1. On appeal to county court from award of commissioner of industries under Workmen's Compensation Act, issues raised by questions certified by commissioner under P. L 6549 can be narrowed but cannot be enlarged by objections to award appealed from filed by appellant under county court rule 7, par. 2, since rule was promulgated prior to enactment of statute.

2. On such appeal, appellees' contention that no questions were certified by commissioner because matters attempted to be certified were not in interrogative form, was without merit though certifying in such form is better practice and would tend to obviate doubt as to exact issues intended to be raised.

3. It is matter of common knowledge, of which Supreme Court will take judicial notice, that a question for debate is frequently stated in form of resolution.

4. On such appeal, trial court is not required to speculate on meaning and scope of questions certified by commissioner when such questions are so vague that their meaning and scope cannot be determined with certainty, but may order certified questions returned to commissioner to be so amended that questions of fact to be retried may be made definite and certain.

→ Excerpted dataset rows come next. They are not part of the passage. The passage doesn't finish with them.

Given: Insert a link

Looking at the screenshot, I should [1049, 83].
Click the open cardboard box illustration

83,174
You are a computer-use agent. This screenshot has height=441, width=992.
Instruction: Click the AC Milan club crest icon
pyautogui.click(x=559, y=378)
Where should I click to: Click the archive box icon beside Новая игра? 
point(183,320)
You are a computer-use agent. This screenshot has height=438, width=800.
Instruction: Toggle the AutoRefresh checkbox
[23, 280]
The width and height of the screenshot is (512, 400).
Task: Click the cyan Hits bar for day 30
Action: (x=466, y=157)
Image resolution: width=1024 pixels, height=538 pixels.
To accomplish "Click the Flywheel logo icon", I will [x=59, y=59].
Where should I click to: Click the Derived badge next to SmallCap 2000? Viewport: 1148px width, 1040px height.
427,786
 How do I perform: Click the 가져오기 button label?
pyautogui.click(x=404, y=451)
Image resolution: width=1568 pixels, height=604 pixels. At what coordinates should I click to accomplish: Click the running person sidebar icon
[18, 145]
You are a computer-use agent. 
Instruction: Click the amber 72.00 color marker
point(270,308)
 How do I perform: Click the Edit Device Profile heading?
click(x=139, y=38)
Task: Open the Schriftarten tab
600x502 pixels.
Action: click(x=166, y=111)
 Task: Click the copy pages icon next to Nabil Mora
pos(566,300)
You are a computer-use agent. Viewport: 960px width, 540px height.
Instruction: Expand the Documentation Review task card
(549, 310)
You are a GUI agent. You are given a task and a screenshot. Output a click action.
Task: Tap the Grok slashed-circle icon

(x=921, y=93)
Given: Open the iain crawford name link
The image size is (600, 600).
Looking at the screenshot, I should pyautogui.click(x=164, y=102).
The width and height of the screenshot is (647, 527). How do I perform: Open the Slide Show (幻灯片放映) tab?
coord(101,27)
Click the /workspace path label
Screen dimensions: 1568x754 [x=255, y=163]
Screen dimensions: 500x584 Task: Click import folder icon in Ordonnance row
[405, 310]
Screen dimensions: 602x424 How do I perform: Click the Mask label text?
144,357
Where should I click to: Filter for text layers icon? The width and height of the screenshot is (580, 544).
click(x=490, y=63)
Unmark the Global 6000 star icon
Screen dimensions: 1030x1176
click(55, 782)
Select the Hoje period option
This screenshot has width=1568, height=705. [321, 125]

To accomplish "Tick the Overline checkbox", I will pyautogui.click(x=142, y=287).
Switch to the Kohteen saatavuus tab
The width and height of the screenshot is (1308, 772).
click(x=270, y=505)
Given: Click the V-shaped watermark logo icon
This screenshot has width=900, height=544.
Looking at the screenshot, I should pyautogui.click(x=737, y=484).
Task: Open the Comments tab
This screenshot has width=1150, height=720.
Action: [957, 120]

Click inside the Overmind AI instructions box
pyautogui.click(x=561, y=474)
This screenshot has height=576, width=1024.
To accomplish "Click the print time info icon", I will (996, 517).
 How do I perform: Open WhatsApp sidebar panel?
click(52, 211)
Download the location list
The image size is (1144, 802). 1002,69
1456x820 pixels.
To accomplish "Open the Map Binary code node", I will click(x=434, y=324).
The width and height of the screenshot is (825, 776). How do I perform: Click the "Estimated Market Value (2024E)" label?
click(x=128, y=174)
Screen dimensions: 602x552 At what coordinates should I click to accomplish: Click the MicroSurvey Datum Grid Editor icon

5. Where a pleading is so indefinite and uncertain that precise nature of charge or defense is not apparent, trial court, in exercise of sound discretion and under an inherent power not dependent on code or statutory provision, may by order require amendment to cure this defect.

6. On appeal to county court from award of commissioner of industries under Workmen's Compensation Act certificate of commissioner as to questions for review takes place of declaration in ordinary action.

7. On such appeal, questions certified by commissioner held too indefinite and doubtful as to scope and meaning to be submitted to jury as certified without some interpretation by court.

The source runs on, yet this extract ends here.